In a surprising turn of events, Bill HB 5, proposed by Rep. Hunter, made its way through the legislative process despite initial doubts. The bill, which has sparked significant controversy, effectively eliminates final benefits for school districts and greatly reduces their involvement in the tax incentive process.
Eliminating School District Benefits:
The final version of Bill HB 5 brings about a seismic shift in how school districts will be impacted by tax incentives. It completely removes revenue protection payments, supplemental payments, and any other forms of financial support to school districts. It’s important to note that previously signed Ch. 313 Agreements remain unaffected.
Shifting Application Process:
Under the new legislation, the responsibility of reviewing applications is shifted from the school district board of trustees to the Comptroller’s office. Applicants will now submit their proposals directly to the Comptroller, who will conduct a thorough review.

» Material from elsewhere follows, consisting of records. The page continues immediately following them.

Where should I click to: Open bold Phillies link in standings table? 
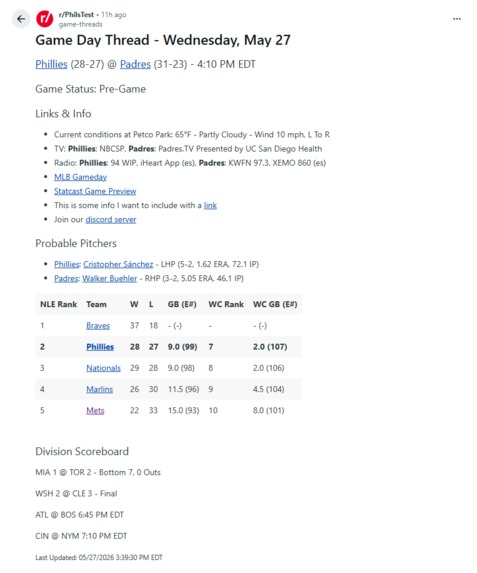tap(100, 347)
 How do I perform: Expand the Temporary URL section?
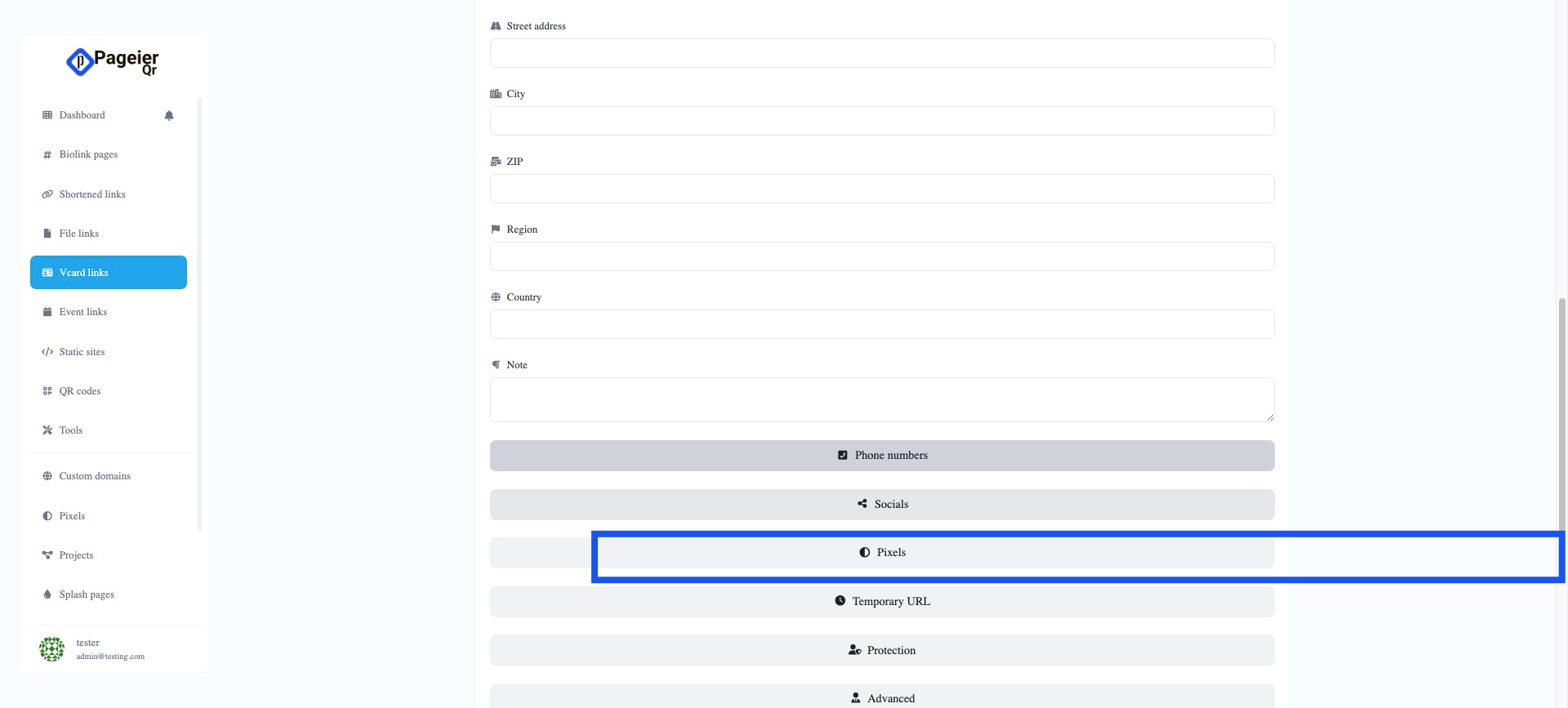(x=882, y=602)
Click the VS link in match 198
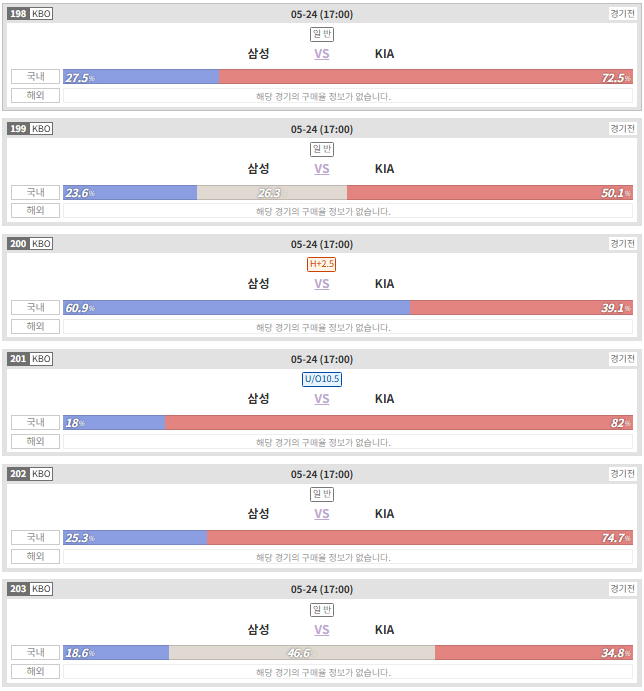The width and height of the screenshot is (644, 691). point(321,54)
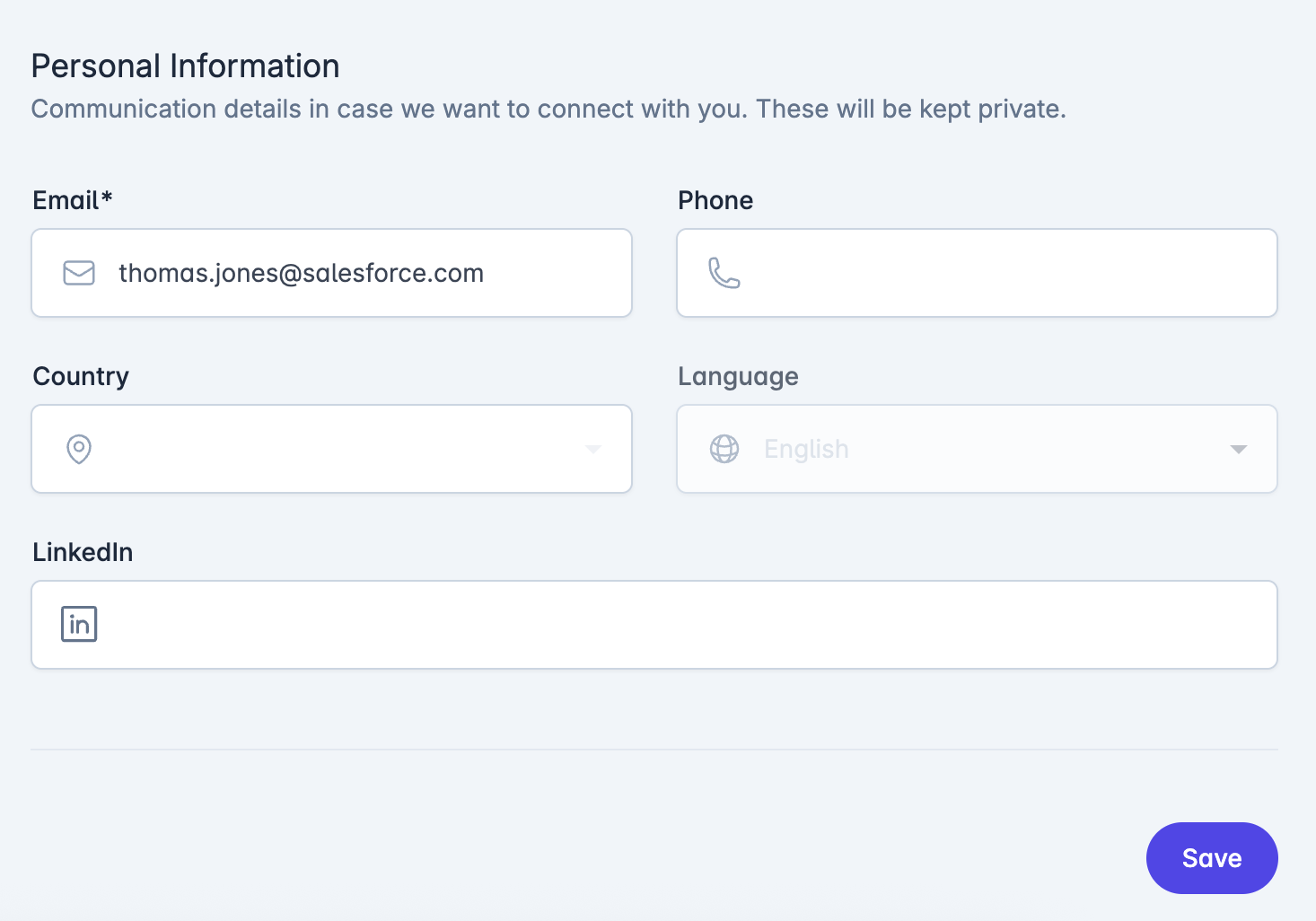The image size is (1316, 921).
Task: Click the location pin icon in Country
Action: coord(79,449)
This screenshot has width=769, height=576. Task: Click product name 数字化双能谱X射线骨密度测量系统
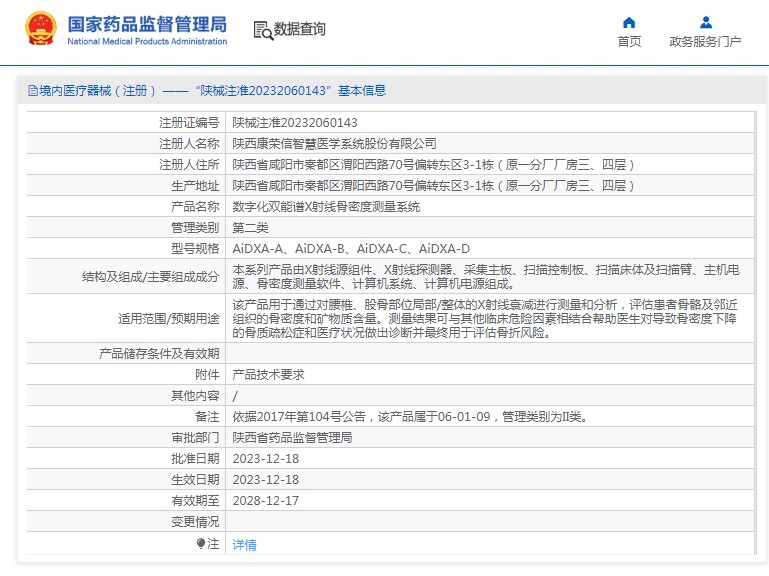pos(326,207)

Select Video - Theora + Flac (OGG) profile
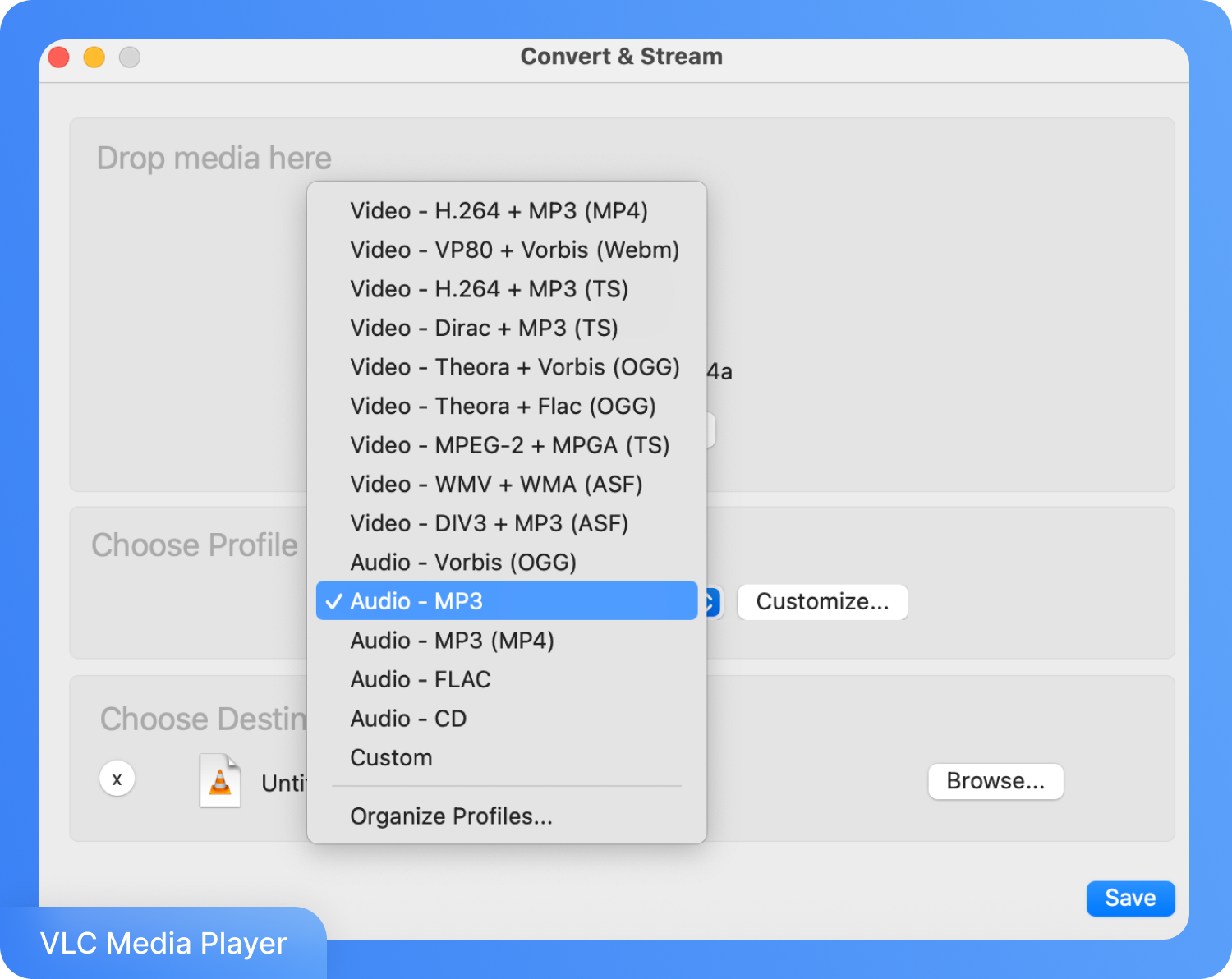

The Comptroller will then notify the Governor and the affected school district for final approval of the proposed form agreement.
Limited Scope and Exclusion of Renewable Energy:
Bill HB 5 establishes a 10-year corporate tax break, limiting the M&O (Maintenance and Operations) taxable value of a qualified project. However, the bill controversially excludes renewable energy, such as wind and solar, and battery storage projects from participating in these incentives. The qualifying projects include constructing or expanding facilities for manufacturing, providing utility services, developing natural resources, conducting high-tech research and development, and constructing critical infrastructure.
Incentive Percentages and Opportunity Zones:
Qualified projects will be eligible for a 50% tax incentive, while those located in opportunity zones will receive a higher incentive of 75%. These percentages aim to encourage businesses to invest in certain areas and promote economic growth. However, the exclusion of renewable energy projects raises questions about the state’s commitment to sustainable and clean energy solutions.
School Districts’ Limited Role:
The most significant change brought about by HB 5 is the near elimination of school districts’ involvement in the tax incentive process. Once the Comptroller and Governor approve the form agreement, school districts are left with a binary choice: either grant the 10-year tax incentive without considering M&O incentives or reject it.
Bill HB 5’s passage marks a notable departure from the traditional role of school districts in tax incentive programs. By removing benefits for school districts and shifting the application process to the Comptroller’s office, the bill significantly alters the dynamics of tax incentives. While proponents argue that this will attract businesses and drive economic development, critics worry about the financial implications for school districts and the exclusion of renewable energy projects. As the new program takes effect, the impact on local communities and educational funding will become clearer.